Who's job is it to assign the pages? It's the operating system. When a program starts up, it will want a certain range of addresses. The operating system creates a page table for the program, making sure the disk pages it uses do not conflict with the disk pages of other programs.
However, because disk access is slower, it makes sense to use dirty bits for pages. Thus, if a page hasn't been modified (maybe because it's read only), there's no reason to copy it back to disk. Just toss it out.
This is good because at one point, programmers had to worry very much about whether a chunk of memory resided on the disk or in RAM. Programmers had to spend a great deal of effort managing this, and it distracted them from coding. With virtual memory, the management of disk as an extension of RAM is handled automatically.
There may be issues of synchronization to handle, but that's a topic that's best left to a course in operating systems. Suffice it to say that we do have a way to map virtual pages to the same disk page to allow for sharing.
Sharing is available when you want two processes to collaborate in a somewhat safe manner. Both processes, for the most part, have their own memory. They only share a small region between the two of them.
The two are somewhat orthogonal (independent) of each other.
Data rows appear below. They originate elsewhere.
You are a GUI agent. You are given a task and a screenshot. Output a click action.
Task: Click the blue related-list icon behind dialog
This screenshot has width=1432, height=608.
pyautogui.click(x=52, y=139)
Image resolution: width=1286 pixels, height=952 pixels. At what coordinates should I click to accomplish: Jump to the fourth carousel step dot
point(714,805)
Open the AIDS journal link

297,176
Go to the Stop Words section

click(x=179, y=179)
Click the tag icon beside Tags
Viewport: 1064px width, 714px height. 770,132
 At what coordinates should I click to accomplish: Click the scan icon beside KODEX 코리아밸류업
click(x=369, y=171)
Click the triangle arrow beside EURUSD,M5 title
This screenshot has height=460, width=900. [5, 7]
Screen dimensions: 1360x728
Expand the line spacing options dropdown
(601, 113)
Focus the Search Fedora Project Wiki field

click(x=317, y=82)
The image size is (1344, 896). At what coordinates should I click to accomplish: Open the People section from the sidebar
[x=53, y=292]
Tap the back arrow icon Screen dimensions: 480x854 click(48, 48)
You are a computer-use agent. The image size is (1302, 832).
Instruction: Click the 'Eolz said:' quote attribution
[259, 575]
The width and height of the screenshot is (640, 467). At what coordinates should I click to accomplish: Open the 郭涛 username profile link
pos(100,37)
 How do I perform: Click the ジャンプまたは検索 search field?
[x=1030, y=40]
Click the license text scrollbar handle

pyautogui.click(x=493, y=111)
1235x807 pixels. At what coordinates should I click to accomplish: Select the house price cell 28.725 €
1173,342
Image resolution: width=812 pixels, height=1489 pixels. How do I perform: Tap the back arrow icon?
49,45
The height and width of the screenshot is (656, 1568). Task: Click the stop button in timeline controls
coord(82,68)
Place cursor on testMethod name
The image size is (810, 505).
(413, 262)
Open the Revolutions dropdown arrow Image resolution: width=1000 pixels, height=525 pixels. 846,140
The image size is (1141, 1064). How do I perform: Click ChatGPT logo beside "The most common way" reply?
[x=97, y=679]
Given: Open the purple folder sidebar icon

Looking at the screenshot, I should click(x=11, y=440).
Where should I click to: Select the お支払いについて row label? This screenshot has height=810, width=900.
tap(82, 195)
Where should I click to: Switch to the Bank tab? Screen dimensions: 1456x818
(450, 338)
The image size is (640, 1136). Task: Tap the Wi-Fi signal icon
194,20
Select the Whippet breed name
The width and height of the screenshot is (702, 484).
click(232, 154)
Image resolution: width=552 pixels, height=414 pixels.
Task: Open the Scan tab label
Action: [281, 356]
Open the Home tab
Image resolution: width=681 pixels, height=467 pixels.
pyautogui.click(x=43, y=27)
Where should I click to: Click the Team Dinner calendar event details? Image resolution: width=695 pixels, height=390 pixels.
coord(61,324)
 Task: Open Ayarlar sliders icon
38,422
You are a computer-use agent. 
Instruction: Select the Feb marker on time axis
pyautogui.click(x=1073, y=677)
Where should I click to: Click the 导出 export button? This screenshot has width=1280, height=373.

For example, we could use the disk as an extension of the address space accessible to the programmer, without providing memory protection. Thus, a programmer might be able to access all disk pages, if the operating system allowed it when setting up page tables.
It's also possible to have memory protection without any disks. Provided each process only needs a small number of pages, we could allow all of those virtual pages to reside in RAM. For example, suppose each process has only 2 virtual pages. Then, since (in our example) RAM stores 256 pages, we could allow 128 processes to have virtual page 0 and 1, and they would not interfere with each other in virtual memory.